Racial Discrimination
Men reported their perceptions of racial discrimination at T1 using a 9-item measure adapted from Williams’s research on everyday events of racial discrimination (Brody, Kogan, & Chen, 2012; Williams & Williams-Morris, 2000). Focus groups of community members identified most frequent events of racial discrimination and suggested wording changes to increase clarity of the measure (Murry & Brody, 2004). Participants reported the frequency during the past 6 months with which each of nine stressors occurred, ranging from 0 (never) to 3 (frequently). Example items included “Have you been ignored, overlooked, or not given service because of your race?” and “Have you been treated rudely or disrespectfully because of your race?” Cronbach’s α was .84.
Emotional Distress
Emotional Distress was assessed with two scales completed at T1 and T2. Men self-reported their anger/hostility on an eight-item subscale of the Client Evaluation of Self and Treatment (Joe, Broome, Rowan-Szal, & Simpson, 2002). Example items included “You feel a lot of anger inside of you” and “You have urges to fight or hurt others.” Responses ranged from 1 (strongly disagree) to 4 (strongly agree). Cronbach’s alpha was .88 at Time 1 and .91 at Time 2. Depressive symptoms were assessed using a 12-item short form of the Center for Epidemiologic Studies Depression Scale, a self-report measure of symptoms occurring during the previous week (CES-D; Carpenter et al., 1998; Radloff, 1977). The response set ranged from 0 (rarely or none of the time, less than 1 day) to 3 (most of the time, 6–7 days). The alpha for this measure was .73 at T1 and .78 at T2. Consistent with past research on negative emotionality (Martin, Neighbors, & Griffith, 2013; Troisi & D’Argenio, 2004), the measures were significantly correlated (r = .24 at T1 and .29 at T2); anger/hostility and depressive symptoms were standardized and summed at each wave to form an emotional distress index.
Self-Regulation
Self-regulation was assessed using a 10-item version of Self-Regulation Questionnaire (Brown, Miller, & Lawendowski, 1999). Items for the short version were selected for the AMP study based on factor analysis of questionnaire in a previous study (Kogan & Brody, 2010). Questions included “I set goals for myself and keep track of my progress,” “If I wanted to change, I am confident that I could do it,” and “If I make a resolution to change something, I pay a lot of attention to how I am doing.” Cronbach’s alpha was .89 for Time 1 and .95 at Time 2.
Substance Use
At Time 1 and Time 2, young men reported the number of times during the previous month that they drank alcohol, had 4 or more drinks of alcohol at one time, or smoked marijuana. Responses to these three items were standardized and summed to form a previous-month substance use index ranging from 0 to 81. Items were significantly intercorrelated; all ps < .01. This index has been used previous research with African-American youth and young adults (Brody & Ge, 2001; Brody et al., 2012).
Protective Social Ties
At T1, men self-reported their affiliations with prosocial versus antisocial peers; involvement in close, supportive relationships with romantic partners; and involvement in close, supportive relationships with a primary parenting figure.
Peer Affiliations
Peer affiliations were assessed using an 11-item scale that Elliott and Menard (1996) developed. Example items considering a 3-month time frame included “How many of your friends used tobacco regularly?” and “How many of your friends damaged or destroyed something that does not belong to them?” Participants’ responses ranged from 0 (none of them) to 3 (all of them). This scale was reverse coded to reflect affiliations with prosocial peers. Cronbach’s alpha was .89.

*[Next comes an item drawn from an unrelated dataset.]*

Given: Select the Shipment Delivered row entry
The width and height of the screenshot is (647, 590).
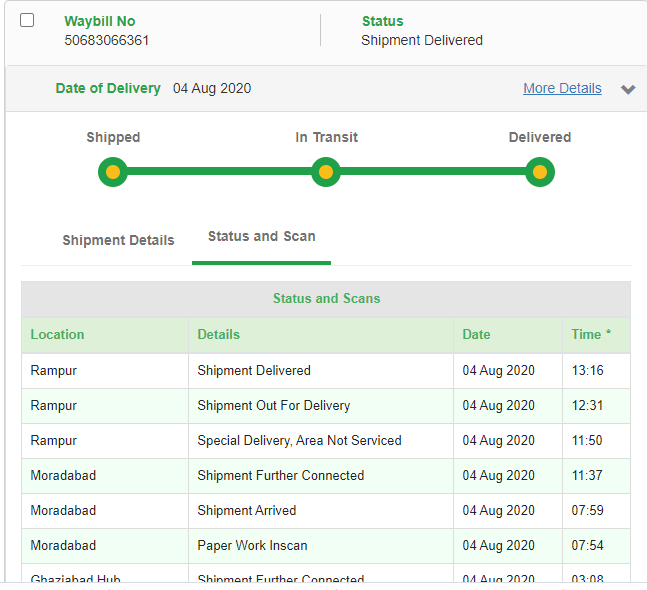Looking at the screenshot, I should pyautogui.click(x=254, y=371).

Relationships with a Romantic Partner
For men who reported that they had a “a woman or girl that you have a very special or committed romantic or sexual relationship with, such as a girlfriend or a spouse,” support from that partner was assessed using the four-item support scale from the Network of Relationship Inventory (NRI; Furman & Buhrmester, 1985). Example items included “How often do you turn to her for support with personal problems?” and “How often do you depend on her to cheer you up when you are feel down or upset?” Responses ranged from 0 (never) to 3 (very often). Cronbach’s alpha was .80.
Relationship with Parent
Support from a primary parent figure was assessed with a 6-item subscale from the NRI (Furman & Buhrmester, 1985). Example items included “How often do you depend on this parent for help, advice, or sympathy?” and “How often do you turn to this parent for support with personal problems?” Responses ranged from 0 (never) to 3 (very often). Cronbach’s alpha was .94. For each relationship measure (peers, romantic partners, parents), scores above the mean of the distribution were assigned a “1” and those below the mean were assigned a “0.” Scores were summed to form a protective social ties index that ranged from 0 to 3.
Control Variables
Past research has documented associations between racial discrimination, sexual risk behaviors and age, economic status and problems, and community disadvantage (Bowleg et al., 2014; Hudson, Puterman, Bibbins-Domingo, Matthews, & Adler, 2013). Therefore, to account for plausible rival explanations, all analyses controlled for T1 baseline outcomes (inconsistent condom use and sexual concurrency), age, education and/or employment status, economic distress, and community disadvantage.
During emerging adulthood, employment status and school status are particularly transitory and difficult to interpret. Thus, scholars studying emerging adults suggest that the most important demographic characterization for young men involves simultaneous consideration of employment and student status (Wald & Martinez, 2003). The goal is to differentiate young people who are employed or going to school from those involved in neither. In this study, participants who were currently enrolled in school or another educational program or who were employed were coded as “1” and participants who were not enrolled or employed were coded as “0.”
Economic distress was assessed with five items selected from the Adequate Necessities subscale of the Family Resources Scale (Dunst & Leet, 1987). Participants responded to items rated on a scale ranging from 1 (strongly disagree) to 4 (strongly agree) to indicate how well their resources met their needs. This scale has been used previously with African-American adults (Kogan, Brody, Crawley, Logan, & Murry, 2007). Cronbach’s alpha was .79 at Time 1.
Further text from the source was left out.